Dar’s warning fails as sugar sells at Rs180 per kg

Published March 22, 2025
Sugar millers demand separate prices for commercial sector and domestic consumers.——Online
Sugar millers demand separate prices for commercial sector and domestic consumers.——Online

KARACHI: Consumers continued to pay high prices for sugar despite Deputy Prime Minister Ishaq Dar’s firm announcement a few days back that the sweetener prices should not exceed Rs164 per kg.

The average national price of sugar in various cities was hovering between Rs164-180 per kg.

Karachi Wholesalers Grocers Association (KWGA) President Rauf Ibrahim recalled that wholesale rates of sugar plunged to Rs158 per kg in Karachi from Rs168 per kg soon after Prime Minister Shehbaz Sharif on March 15 announced a crackdown on hoarders. However, retailers did not pass on the impact of Rs10 per kg fall and continued cashing in on high demand during Ramazan.

The government has failed to ensure consumers can purchase sugar at Rs130 per kg. No serious crackdown has been launched against the millers, and only retailers face the music, Mr Rauf remarked.

As the other government’s relevant ministers have interacted with the sugar millers, the wholesale sugar rates have reverted to Rs168 per kg, he deplored, seeking an investigation of the cost of sugar production.

On Friday, a Pakistan Sugar Mills Association (Punjab Zone) spokesman said that some quarters under myopic considerations continuously create misunderstandings and link sugar prices with its exports.

“Surge in prices are not attributed to exports. At the end of September 2024, the industry had two years of surplus sugar production in the pipeline (approximately 1.2 million tonnes valuing Rs250 billion), which was pledged with banks at a nearly 25pc interest rate. Had the government not allowed the exports, Pakistan’s sugar industry, providing $5bn of import substitution and the world’s cheapest sugar, would have collapsed.”

He said the exports were allowed after much delay and after authenticating huge surplus stocks through multiple governmental sources.

Moreover, in June 2024, it was mutually agreed with the government that the ex-mill rate of sugar produced in crushing season 2023-24 and carry-over would remain Rs140 per kg during the export period.

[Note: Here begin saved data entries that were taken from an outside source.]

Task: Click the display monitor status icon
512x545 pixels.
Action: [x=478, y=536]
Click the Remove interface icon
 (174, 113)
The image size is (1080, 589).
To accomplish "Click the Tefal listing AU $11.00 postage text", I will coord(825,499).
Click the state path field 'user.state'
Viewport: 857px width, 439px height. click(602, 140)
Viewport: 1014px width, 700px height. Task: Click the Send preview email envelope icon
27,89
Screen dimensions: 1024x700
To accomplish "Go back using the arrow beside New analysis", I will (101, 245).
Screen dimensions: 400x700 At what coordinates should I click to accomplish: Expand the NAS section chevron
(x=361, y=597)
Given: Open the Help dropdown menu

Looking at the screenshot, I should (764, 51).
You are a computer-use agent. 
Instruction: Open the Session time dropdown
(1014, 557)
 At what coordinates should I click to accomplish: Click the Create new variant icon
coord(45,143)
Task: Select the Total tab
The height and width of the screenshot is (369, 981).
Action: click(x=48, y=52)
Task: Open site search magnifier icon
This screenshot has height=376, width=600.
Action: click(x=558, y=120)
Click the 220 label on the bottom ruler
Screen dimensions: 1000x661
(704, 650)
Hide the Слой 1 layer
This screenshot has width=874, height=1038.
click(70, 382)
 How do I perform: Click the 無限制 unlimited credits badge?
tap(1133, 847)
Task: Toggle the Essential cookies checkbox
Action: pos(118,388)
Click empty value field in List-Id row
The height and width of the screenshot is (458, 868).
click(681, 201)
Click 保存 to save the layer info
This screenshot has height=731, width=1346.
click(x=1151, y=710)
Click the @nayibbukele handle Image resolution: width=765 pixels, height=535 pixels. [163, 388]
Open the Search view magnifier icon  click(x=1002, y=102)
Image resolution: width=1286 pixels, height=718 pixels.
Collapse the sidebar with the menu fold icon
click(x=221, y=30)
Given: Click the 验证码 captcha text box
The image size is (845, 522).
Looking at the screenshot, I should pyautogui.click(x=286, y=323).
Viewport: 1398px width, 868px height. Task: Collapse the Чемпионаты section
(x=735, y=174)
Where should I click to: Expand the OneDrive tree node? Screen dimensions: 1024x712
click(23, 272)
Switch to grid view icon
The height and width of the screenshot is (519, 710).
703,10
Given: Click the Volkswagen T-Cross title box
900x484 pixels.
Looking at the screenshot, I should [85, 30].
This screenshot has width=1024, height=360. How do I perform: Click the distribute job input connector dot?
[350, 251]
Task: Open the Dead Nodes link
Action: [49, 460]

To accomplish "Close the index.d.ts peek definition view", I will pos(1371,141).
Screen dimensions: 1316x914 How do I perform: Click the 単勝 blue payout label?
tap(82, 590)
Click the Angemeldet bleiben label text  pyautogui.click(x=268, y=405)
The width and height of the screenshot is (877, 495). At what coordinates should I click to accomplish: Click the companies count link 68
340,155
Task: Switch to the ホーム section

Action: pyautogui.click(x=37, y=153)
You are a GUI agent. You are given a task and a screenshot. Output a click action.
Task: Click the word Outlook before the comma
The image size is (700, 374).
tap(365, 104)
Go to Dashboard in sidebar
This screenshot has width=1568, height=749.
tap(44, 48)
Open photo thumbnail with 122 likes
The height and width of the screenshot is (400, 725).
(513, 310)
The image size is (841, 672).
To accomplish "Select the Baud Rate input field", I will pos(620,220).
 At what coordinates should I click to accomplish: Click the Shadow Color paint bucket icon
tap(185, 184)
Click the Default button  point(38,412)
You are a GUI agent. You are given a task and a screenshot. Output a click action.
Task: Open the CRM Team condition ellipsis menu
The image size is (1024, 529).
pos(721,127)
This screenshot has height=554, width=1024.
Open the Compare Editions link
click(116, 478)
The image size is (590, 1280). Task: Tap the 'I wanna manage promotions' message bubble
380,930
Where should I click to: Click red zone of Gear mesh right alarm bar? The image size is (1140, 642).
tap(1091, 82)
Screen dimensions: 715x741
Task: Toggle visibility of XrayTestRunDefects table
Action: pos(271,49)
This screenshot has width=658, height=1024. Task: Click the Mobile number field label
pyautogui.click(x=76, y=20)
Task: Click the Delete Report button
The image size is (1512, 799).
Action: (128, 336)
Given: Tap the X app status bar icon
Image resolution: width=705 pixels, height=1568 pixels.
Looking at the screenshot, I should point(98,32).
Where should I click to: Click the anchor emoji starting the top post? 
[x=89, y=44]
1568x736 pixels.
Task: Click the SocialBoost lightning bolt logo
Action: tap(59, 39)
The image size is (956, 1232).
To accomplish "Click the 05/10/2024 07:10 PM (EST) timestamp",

He added that the cost of sugar production, mainly dependent on sugarcane prices, is different in every crushing season, the spokesman said.

This season, he claimed that growers had received historically high sugarcane rates, up to Rs750 per maund, which provided them and the agriculture sector sustainability and prospects of better sugarcane crops in coming years. Hence, linking the sugar prices with its exports at a certain point for times to come is entirely biased and unjustified.

He further stated that sugar prices have been increased by influencing market forces through media campaigns by Satta Mafia, hoarders and Karyana Merchants for earning undue profits.

For the past many years, the sugar industry has been requesting the government that independent cost auditors be appointed to verify the cost of sugar production to make it more reliable and acceptable to all stakeholders.

The sugar industry has also urged the government to adopt a two-tier mechanism for determining separate sugar prices as the commercial sector consumes 80pc sugar and 20pc by domestic consumers. The commercial sector is completely unregulated and exempted from any price controls. The sugar industry would encourage devising a support mechanism for domestic consumers in consultation with the government.